Das Sea You Festival ist ein massentauglicher Spielplatz. Es haben auch Pop-Größen wie „Alle Farben“ ihren Platz im Line-Up, wenn auch nicht auf der Hauptbühne. Aber wie mit allen Spielplätzen ist auch das Sea You Festival eine Anamorphose: Nur der begehrende, zugewandte, bereitwillige und interessierte Blick kann den Spielplatz als solchen erkennen. Das gesamte Arrangement ist nur dem Kenner und dem Wollenden sichtbar. Es braucht ein Mindestmaß an Resonanz, diesen „schiefen Blick“, um ihn als einen fantastischen Ort zu begreifen.
Alle anderen werden wohl einen lauten, dröhnenden, vollgestopften, schmutzigen Ort voller sonderbarer Menschen, sonderbaren Praktiken und Regulierungen sehen und sich wundernd fragen, was hier von Morgens bis Abends gespielt wird.
Everybody loves a Carneval
lautet ein Songtitel von Fatboy Slim.
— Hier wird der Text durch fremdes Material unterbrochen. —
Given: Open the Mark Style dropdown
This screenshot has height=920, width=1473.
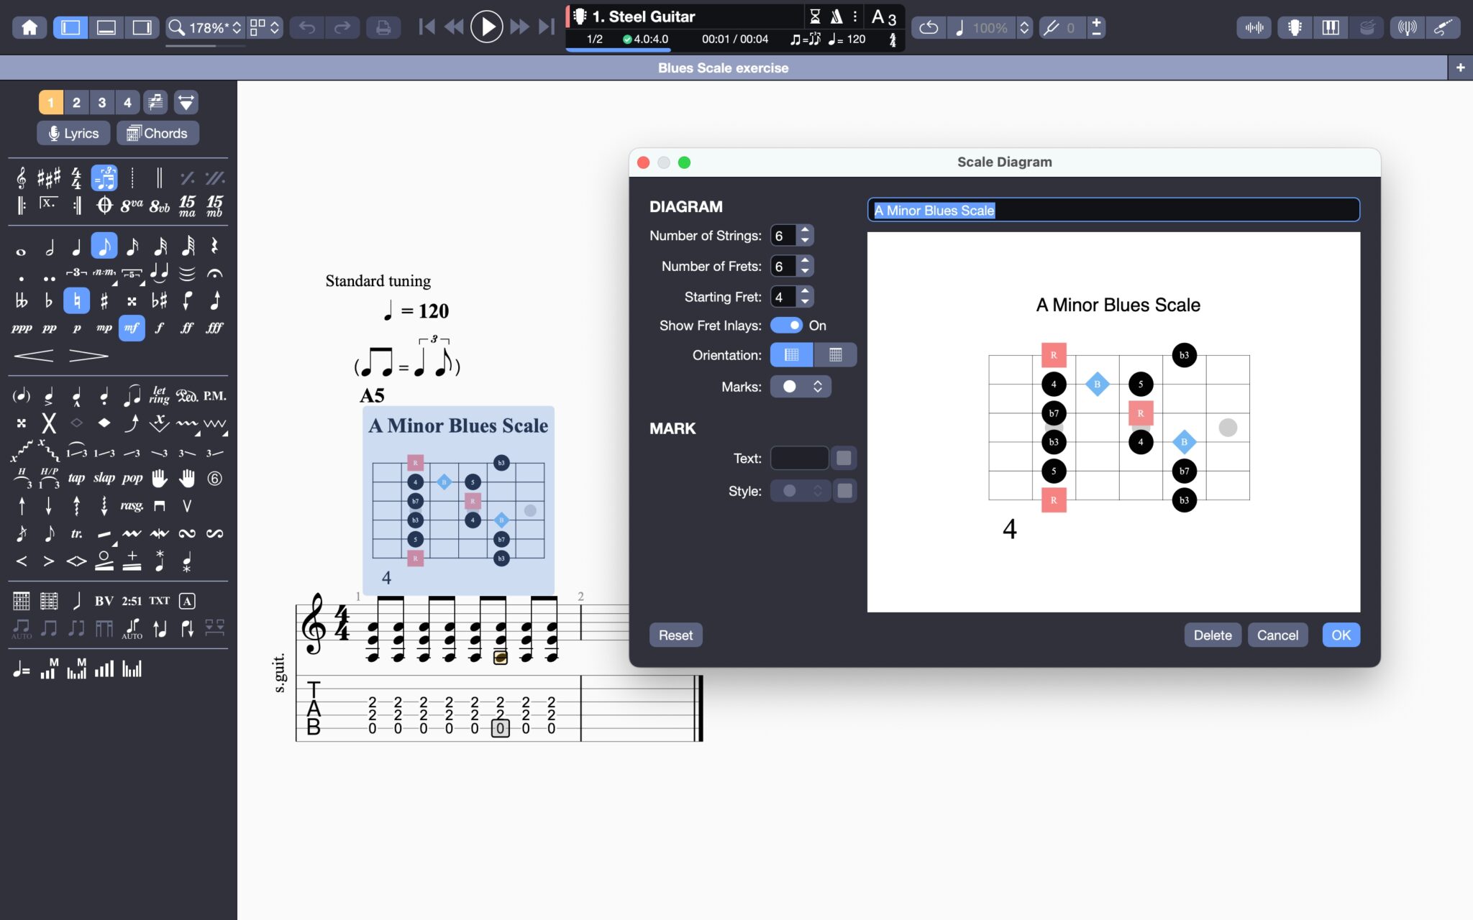Looking at the screenshot, I should pyautogui.click(x=801, y=490).
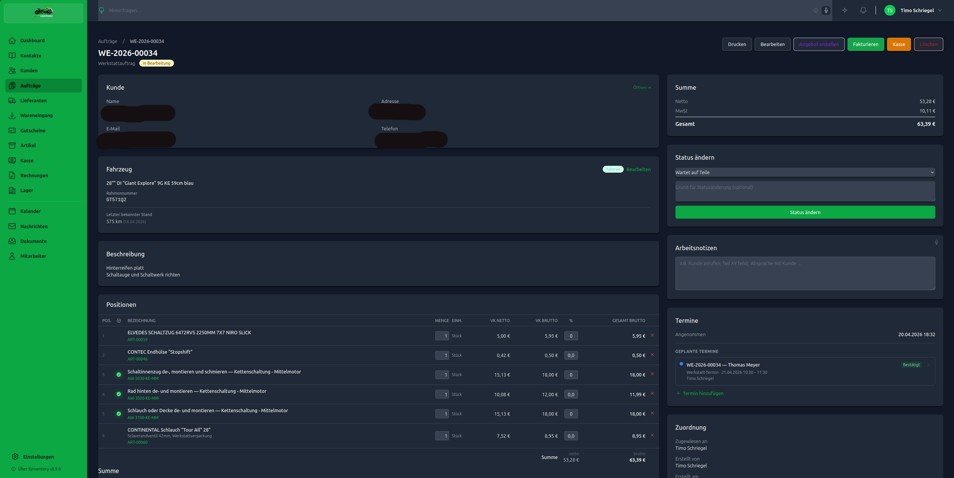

Warum soll das so sein? Die (Ver)Kleidung, die Musik, die Party, die Gemeinschaft, die Extase… Der einzelne Akteur wird seine ganz eigenen Gründe haben, warum er oder sie Teil dieser sozialen Praxis – dieses Spiels – sein möchte. Folgt man den Theorien von Andreas Reckwitz (2017: „Die Gesellschaft der Singularitäten“, Suhrkamp.) spielt mindestens eine Form der Affizierung und die Zuschreibung von Wert eine Rolle. Die TeilnehmerInnen haben ein Gefühl zum Festival entwickelt, vermutlich ein positives wie Begeisterung, Faszination, Freude, Gemeinschaft etc. Und sie empfinden entsprechend das Festival als wertvoll, kostbar, besonders. Das Festival wird zu einem kulturellen Gut, einer Singularität. Daher, so Reckwitz, rührt die Motivation zu kommen und zu spielen – und eine betrachtliche Summe Geld zu zahlen, vorher und „in Time“.
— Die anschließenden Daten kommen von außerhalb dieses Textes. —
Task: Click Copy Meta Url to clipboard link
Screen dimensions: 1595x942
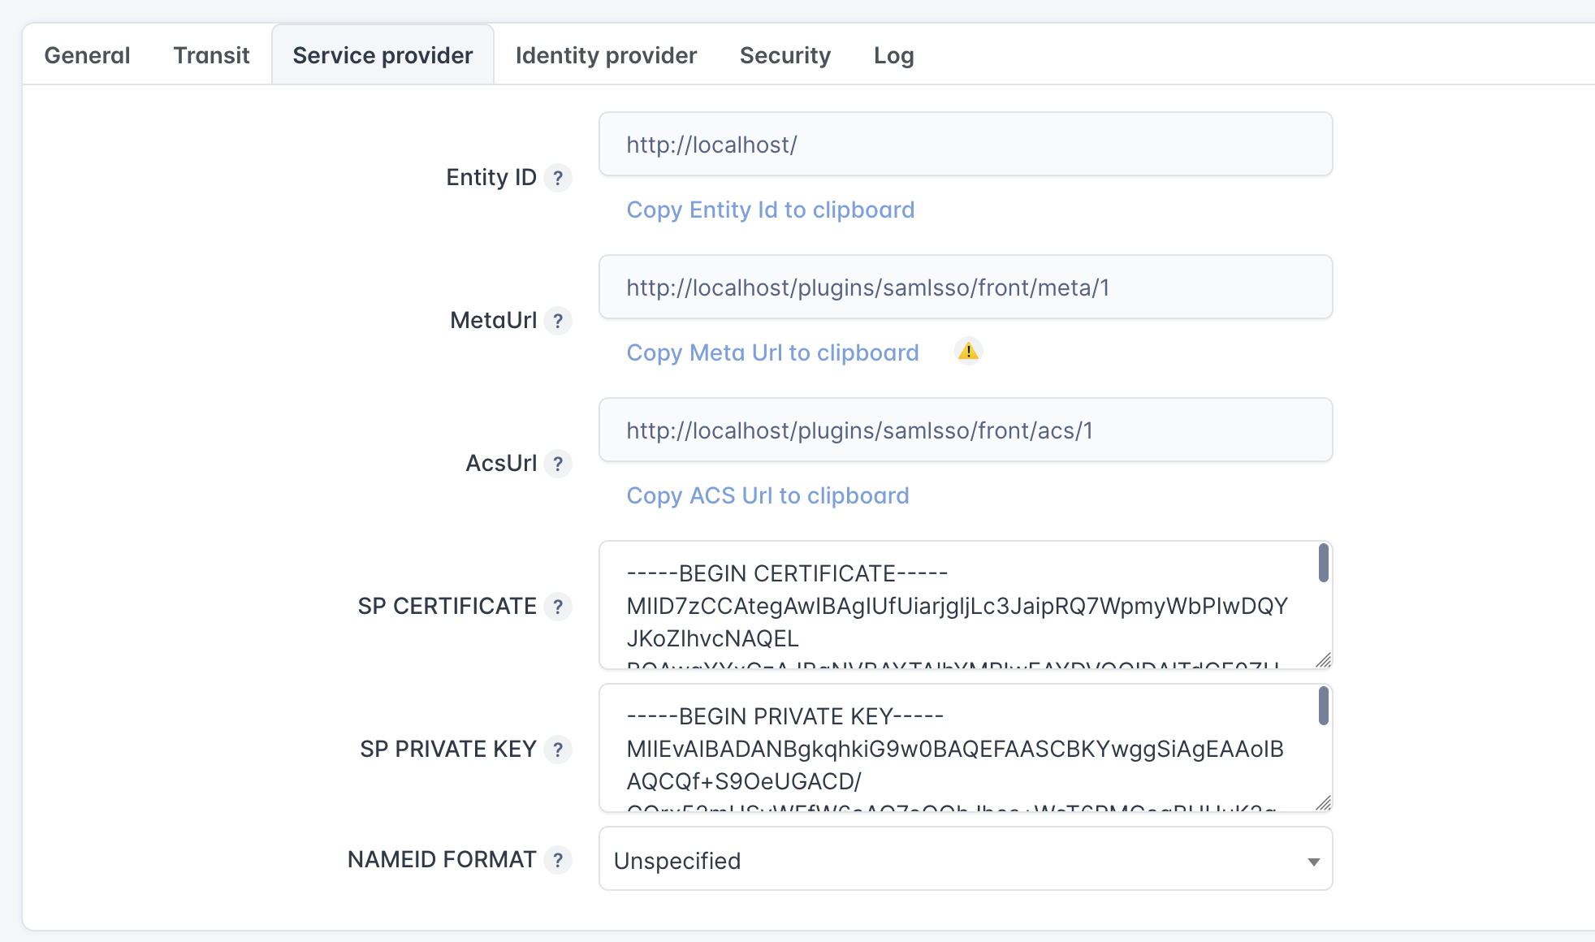Action: pyautogui.click(x=772, y=352)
Das Sea You Festival ist ein Ort, an dem jeder Gast eine Einladung bekommt, „dazu zu gehören“. Wer einmal die strenge Kontrolle am Eingang überwunden hat, bekommt zuhauf Rollenangebote, Konsumoptionen und Praxisräume, zu tun, was auf einem Techno-Festival scheinbar zu tun ist.
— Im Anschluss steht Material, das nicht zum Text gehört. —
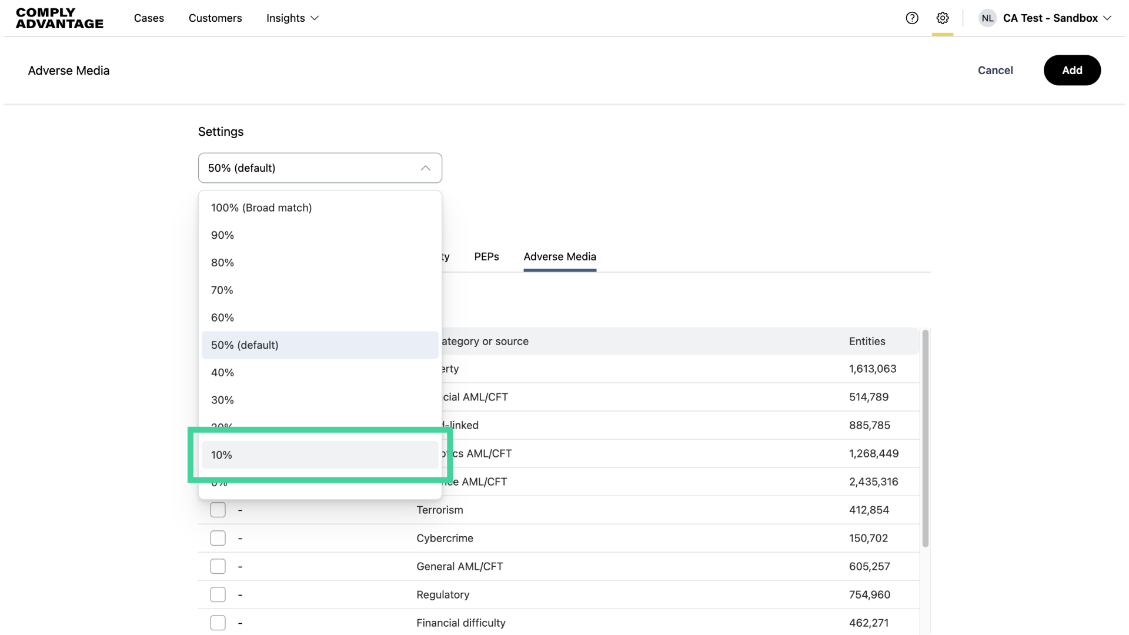Image resolution: width=1129 pixels, height=635 pixels.
Task: Select the Financial difficulty checkbox
Action: [x=218, y=623]
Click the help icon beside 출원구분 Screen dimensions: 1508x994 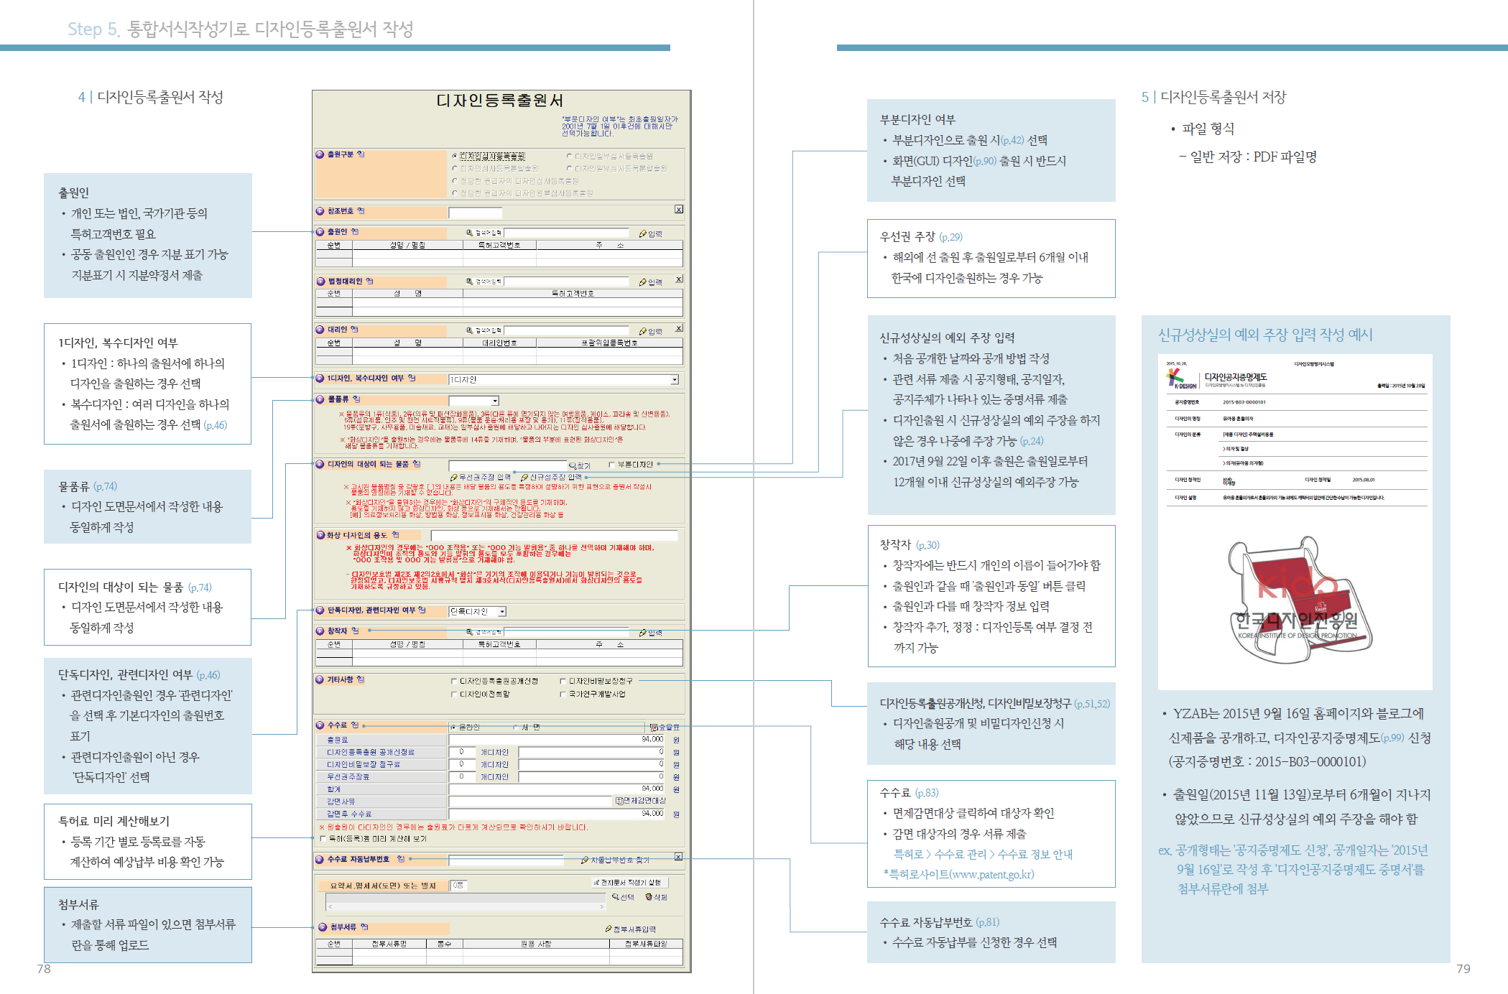[361, 154]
Diese Einladung ist erstmal ein Angebot aber auf eine gewisse Weise ist es auch ein Gebot. Wer keine dieser Konsumoptionen in Anspruch nehmen möchte, weder ästhetisch, noch praktisch, noch normativ, der fällt raus aus der Anamorphose. Die Soziale Konsumpraxis ist ein konstitutives Element des Spielplatzes, Teil dessen anamorphetischen Form und deshalb ist das Sea You Festival, wie jeder andere Spielplatz auch, nur für denjenigen erkennbar, der mitmacht. Eine Wasserschlacht im See ist von außen nicht verstehbar, vielleicht albern oder fragwürdig. Der eigentliche Sinn dessen wird erst erkennbar, wenn ich histerisch kreischend jemanden mit einer enormen Wassermenge treffe oder getroffen werde – und dabei Spaß habe.